» Dataset records:
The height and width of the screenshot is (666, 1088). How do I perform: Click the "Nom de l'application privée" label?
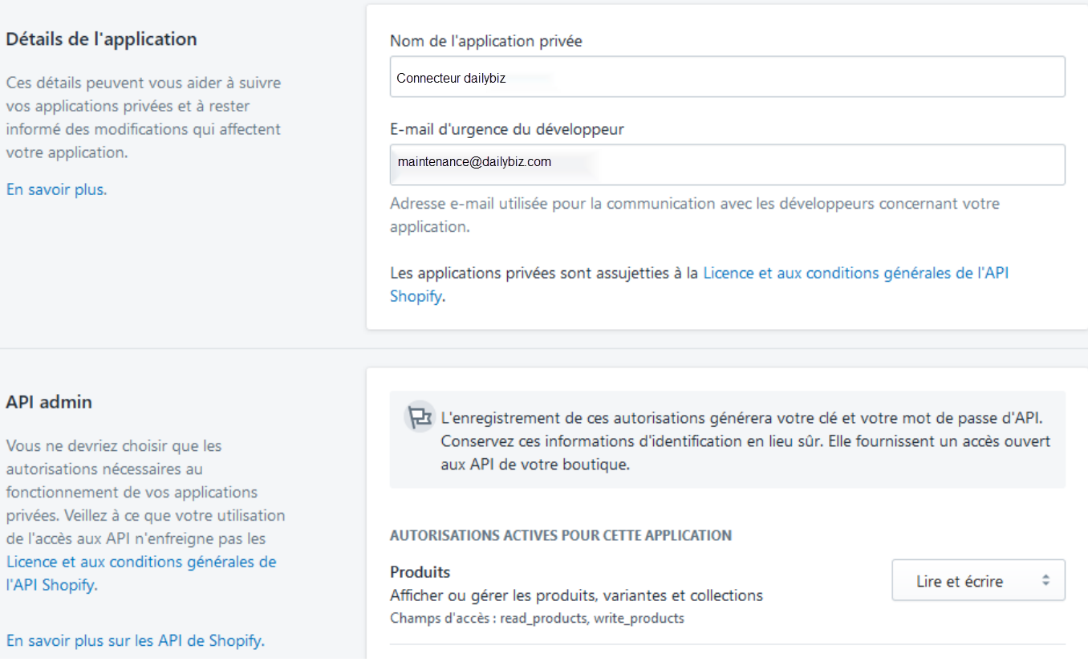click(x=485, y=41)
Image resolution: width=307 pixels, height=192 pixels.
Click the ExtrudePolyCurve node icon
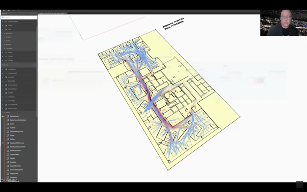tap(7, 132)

---

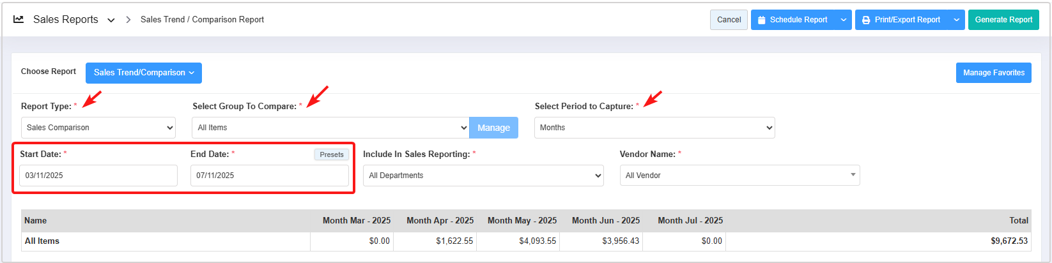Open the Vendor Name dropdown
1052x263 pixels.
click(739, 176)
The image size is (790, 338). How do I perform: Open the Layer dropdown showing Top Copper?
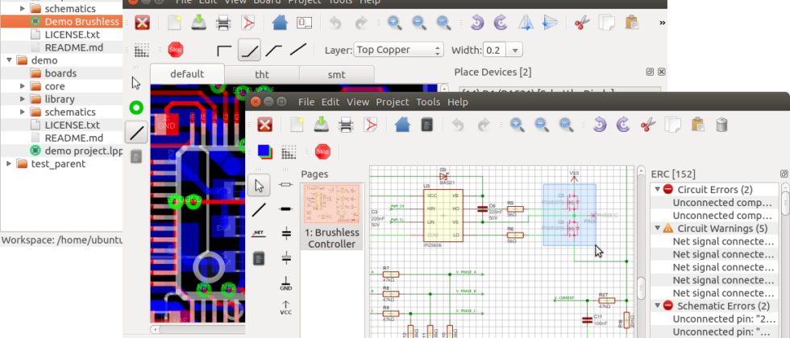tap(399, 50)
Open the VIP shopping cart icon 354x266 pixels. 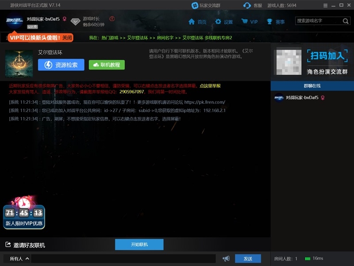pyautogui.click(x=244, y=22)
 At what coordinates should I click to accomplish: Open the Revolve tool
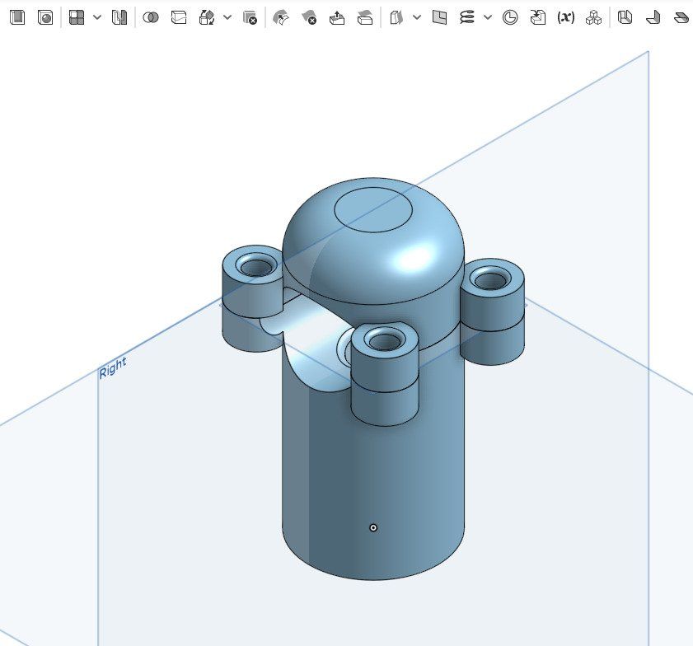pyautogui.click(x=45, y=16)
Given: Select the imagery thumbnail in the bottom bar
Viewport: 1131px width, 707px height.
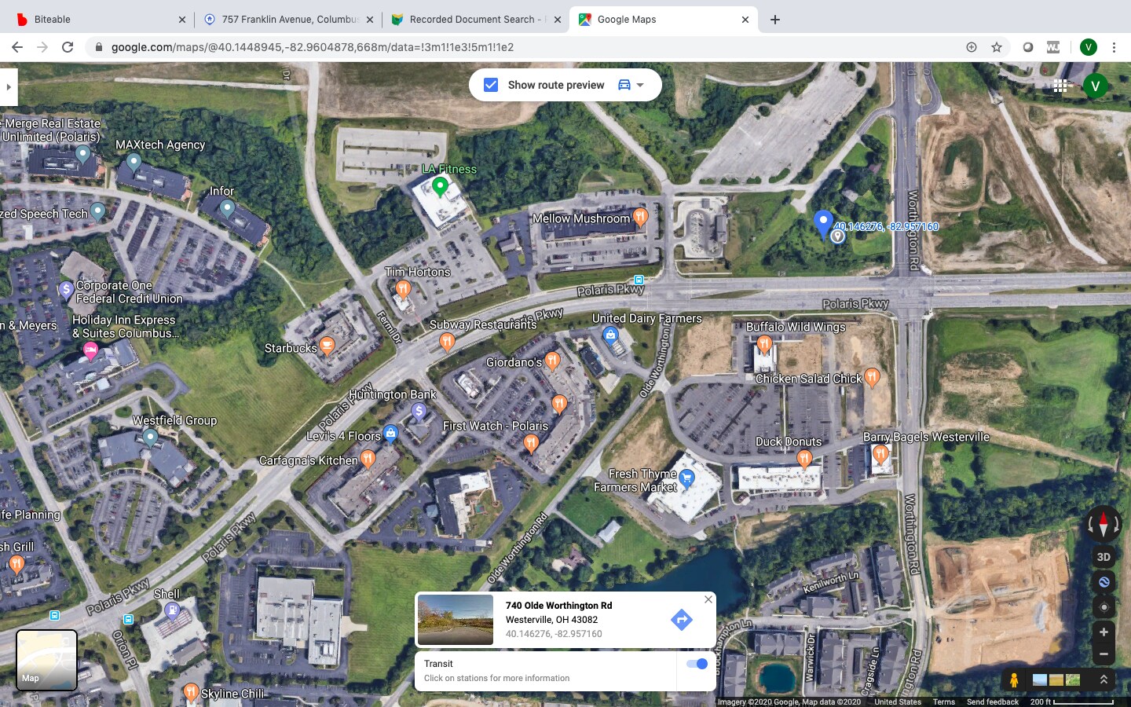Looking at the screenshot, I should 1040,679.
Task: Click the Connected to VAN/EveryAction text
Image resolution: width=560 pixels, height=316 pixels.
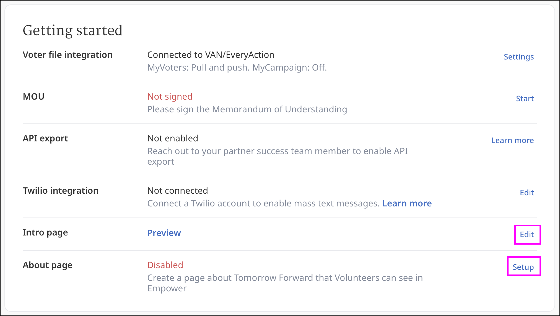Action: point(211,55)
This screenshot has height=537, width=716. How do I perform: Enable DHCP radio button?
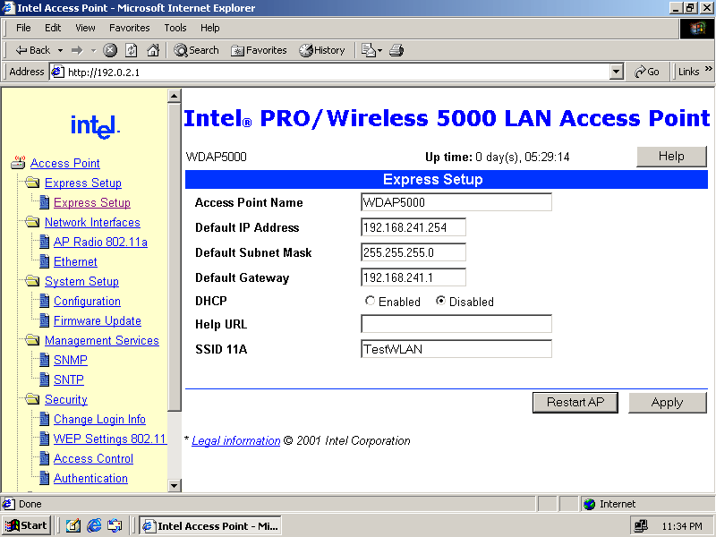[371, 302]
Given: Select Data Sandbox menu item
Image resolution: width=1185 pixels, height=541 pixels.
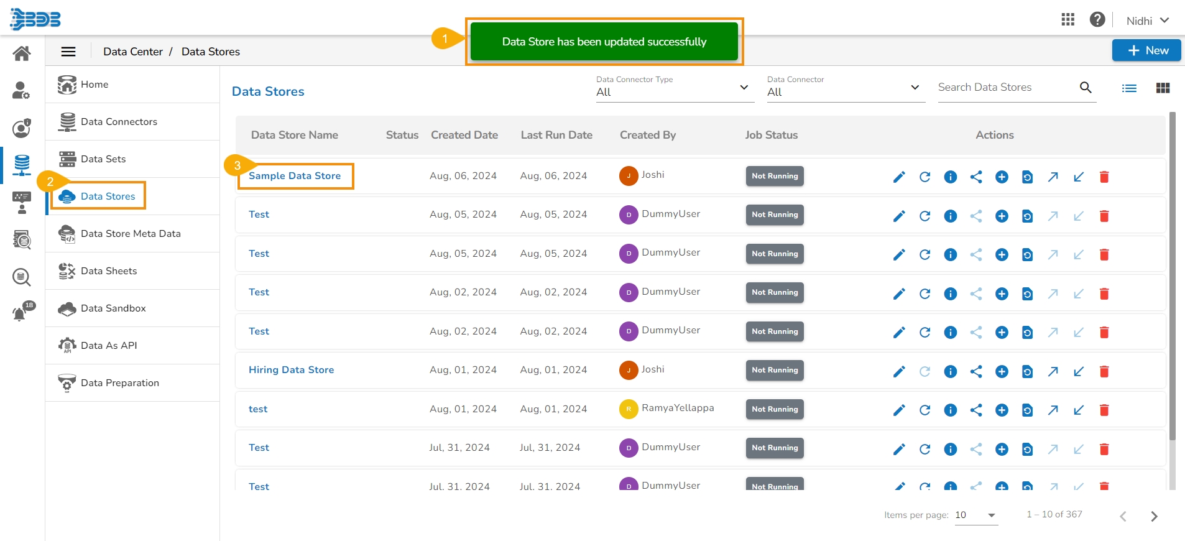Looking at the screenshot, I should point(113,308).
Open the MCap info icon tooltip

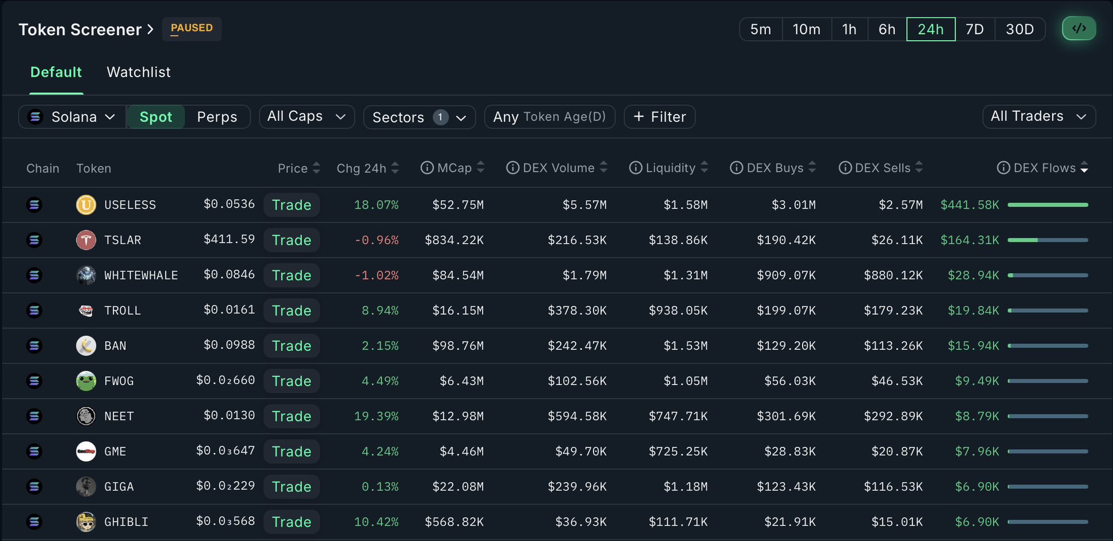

» Problem: Going by the data above, the answer is exactly the lines from the one holding "Given: Select Data Sandbox menu item" to the one holding "Open the MCap info icon tooltip", both kept, with the pictures left out.

» Output for this exercise:
Given: Select Data Sandbox menu item
Image resolution: width=1185 pixels, height=541 pixels.
Looking at the screenshot, I should point(113,308).
Open the MCap info icon tooltip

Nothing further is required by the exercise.